Earlier this week, a popular Genshin Impact wiki received a cease-and-desist letter from miHoYo due to its usage of leaks on its website. The website, known as Honey Hunter, was asked to take down the Genshin Impact portion of its website due to infringing on miHoYo’s intellectual property. This came alongside other leakers in the community closing their accounts or promising to stop their leaking due to pressure from miHoYo.
However, it appears Honey Hunter is not backing down from miHoYo’s threat.
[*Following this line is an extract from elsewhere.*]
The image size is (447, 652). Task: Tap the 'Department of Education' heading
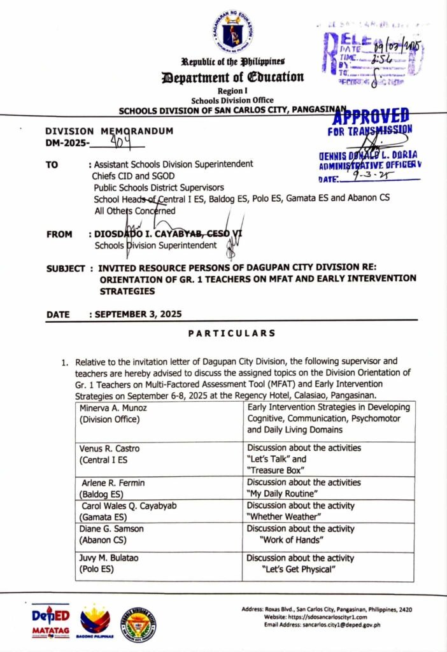pos(234,78)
The developer for Honey Hunter went to Twitter to announce the temporary shutdown of their website, only to announce a return coming soon.
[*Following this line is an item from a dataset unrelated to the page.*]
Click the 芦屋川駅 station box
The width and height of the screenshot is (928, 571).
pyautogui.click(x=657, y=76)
“Leaker hunt decree” resistance
miHoYo’s attempts to stop leaks have been ramping up for a few weeks now, with their lawsuit against Bilibili and shutdown of other notable leakers like @abc64real and @SsukunaaA. The closure of Honey Hunter was shaping up to the climax of this whole ordeal, except Honey Hunter is back with a few changes in the pipeline.
Honey Hunter will remove its usage of watermarks as “they don’t need [them] anymore to keep copyright chain to [miHoYo].” Additionally, the website will remove any copyrights related to miHoYo, as the latter was used for the DMCA claim by miHoYo’s lawyers. Honey Hunter was targeted by miHoYo due to its usage of leaked material. According to miHoYo, this was “an infringement on their intellectual property” and also “[harmful] to its players’ experiences.”
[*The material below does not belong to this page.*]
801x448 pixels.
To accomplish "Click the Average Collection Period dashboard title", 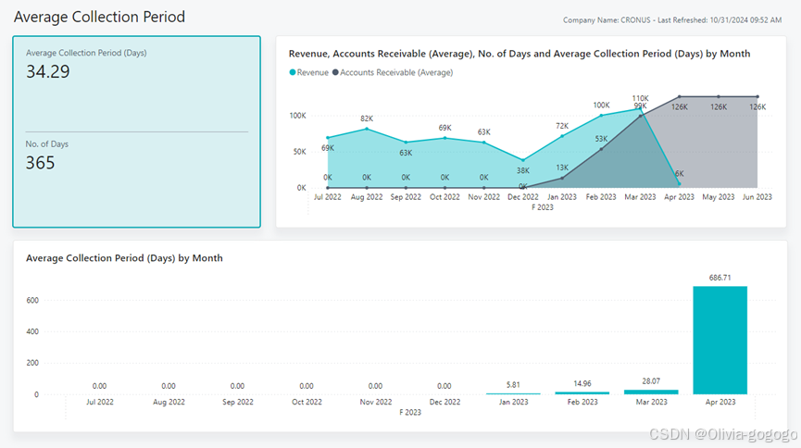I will coord(99,17).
The new host of the website is reportedly in Amsterdam, as the Netherlands is not concerned with DMCA takedowns. The website also made a change to its disclaimer, no longer mentioning miHoYo or Genshin Impact by name.
Meanwhile, as predicted, the leaking has not stopped. A set of reliable leaks for Version 2.2 of Genshin Impact is being circulated on the /r/Genshin_Impact_Leaks subreddit, including information about the upcoming battle pass and news about the “roguelike-dungeon” event. The reality is, the leaks will never truly end.